K’s Jazz Days

K’s Jazz Days

ジャズを中心とした音楽と本の備忘録

山本勇樹監修:Quiet Corner (2014, シンコー) 静かなディスクガイド


 昨日アップしたラドカ・トネフを聴いていて、そういえば、って思いだしたのはこの本。HMVの無料配布誌を書籍化したもの、だそうだ。昨年11月末、ヴェトナムに出掛ける前に東京で一泊、した時に新刊本で購入したもの。それから放置していたので、改めて眺めてみた。

 基本的にはECMの世界、室内楽的な音楽、的な音楽を集めたもの。要は音のvectorが内向性のものを集めたもの。それを音の気分で章分け。 橋本徹さんの「Suburbia Suite」と同じ概念の編集本。ジャズ、南米音楽をはじめ、様々な音がコンパイルされた本。

 元来、この方向の音はこの数年求めていて、アギューレとかメーマリとかが記事として焦点が当てられている、この本に集められたディスクも多分、多くが気分に合うのだろうな、って思う。好著、に違いない。

 本の装丁や雰囲気もとても好み。そのような音を紹介する本なので白黒写真も綺麗。コントラスト、解像度が丁寧に処理されている。本全体でQuiet、な感じ。だけど残念なのは抑制気味の本の造りが、字のフォントも美しく反映されているのだけど、消え入るような小さい字体。残念なのだけど、視力が低下しているなかで読み続けるのは、とても辛い。まさに加齢を感じる瞬間。だから白黒のジャケットを眺めているだけなのだけど、もう少し何とかならないものだろうか。

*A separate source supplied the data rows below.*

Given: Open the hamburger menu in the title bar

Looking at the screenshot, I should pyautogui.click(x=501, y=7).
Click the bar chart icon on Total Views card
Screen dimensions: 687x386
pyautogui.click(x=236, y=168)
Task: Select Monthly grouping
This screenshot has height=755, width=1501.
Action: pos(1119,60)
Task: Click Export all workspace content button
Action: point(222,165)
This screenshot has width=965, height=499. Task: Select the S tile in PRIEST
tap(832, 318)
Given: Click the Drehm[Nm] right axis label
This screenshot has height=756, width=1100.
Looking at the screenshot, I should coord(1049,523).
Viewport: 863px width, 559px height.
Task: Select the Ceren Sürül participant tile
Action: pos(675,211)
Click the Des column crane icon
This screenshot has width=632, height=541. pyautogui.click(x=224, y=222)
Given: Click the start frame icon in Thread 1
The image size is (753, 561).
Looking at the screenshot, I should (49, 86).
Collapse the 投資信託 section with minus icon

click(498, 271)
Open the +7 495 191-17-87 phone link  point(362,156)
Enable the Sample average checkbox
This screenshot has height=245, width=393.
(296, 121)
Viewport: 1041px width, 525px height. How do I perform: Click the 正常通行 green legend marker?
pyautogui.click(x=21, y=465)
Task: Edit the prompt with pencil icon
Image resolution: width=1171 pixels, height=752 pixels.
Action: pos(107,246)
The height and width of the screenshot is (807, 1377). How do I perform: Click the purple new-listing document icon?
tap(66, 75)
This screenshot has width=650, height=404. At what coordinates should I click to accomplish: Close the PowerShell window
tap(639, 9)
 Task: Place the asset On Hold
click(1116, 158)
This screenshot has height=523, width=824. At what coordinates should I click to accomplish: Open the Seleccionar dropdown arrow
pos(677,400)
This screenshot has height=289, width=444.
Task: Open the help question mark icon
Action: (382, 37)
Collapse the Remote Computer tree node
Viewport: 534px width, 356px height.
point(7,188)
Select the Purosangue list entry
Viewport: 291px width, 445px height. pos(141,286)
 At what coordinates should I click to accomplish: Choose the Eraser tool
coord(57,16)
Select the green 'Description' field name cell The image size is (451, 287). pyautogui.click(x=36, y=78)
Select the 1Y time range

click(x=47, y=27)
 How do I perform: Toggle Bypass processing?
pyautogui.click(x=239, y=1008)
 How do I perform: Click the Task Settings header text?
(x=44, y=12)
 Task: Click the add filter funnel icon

 本当は奏者のcreditとか、そんな情報も欲しいのだけど、Suburbia Suiteもそうだけど、ディスクガイドの顔をした私小説のような本なんだと思う。だから、それを覗き見しながら、自分も少し静かな気分を頂く、そんな使い方の本。冬の間、眺めているには丁度いい具合ではなかろうか。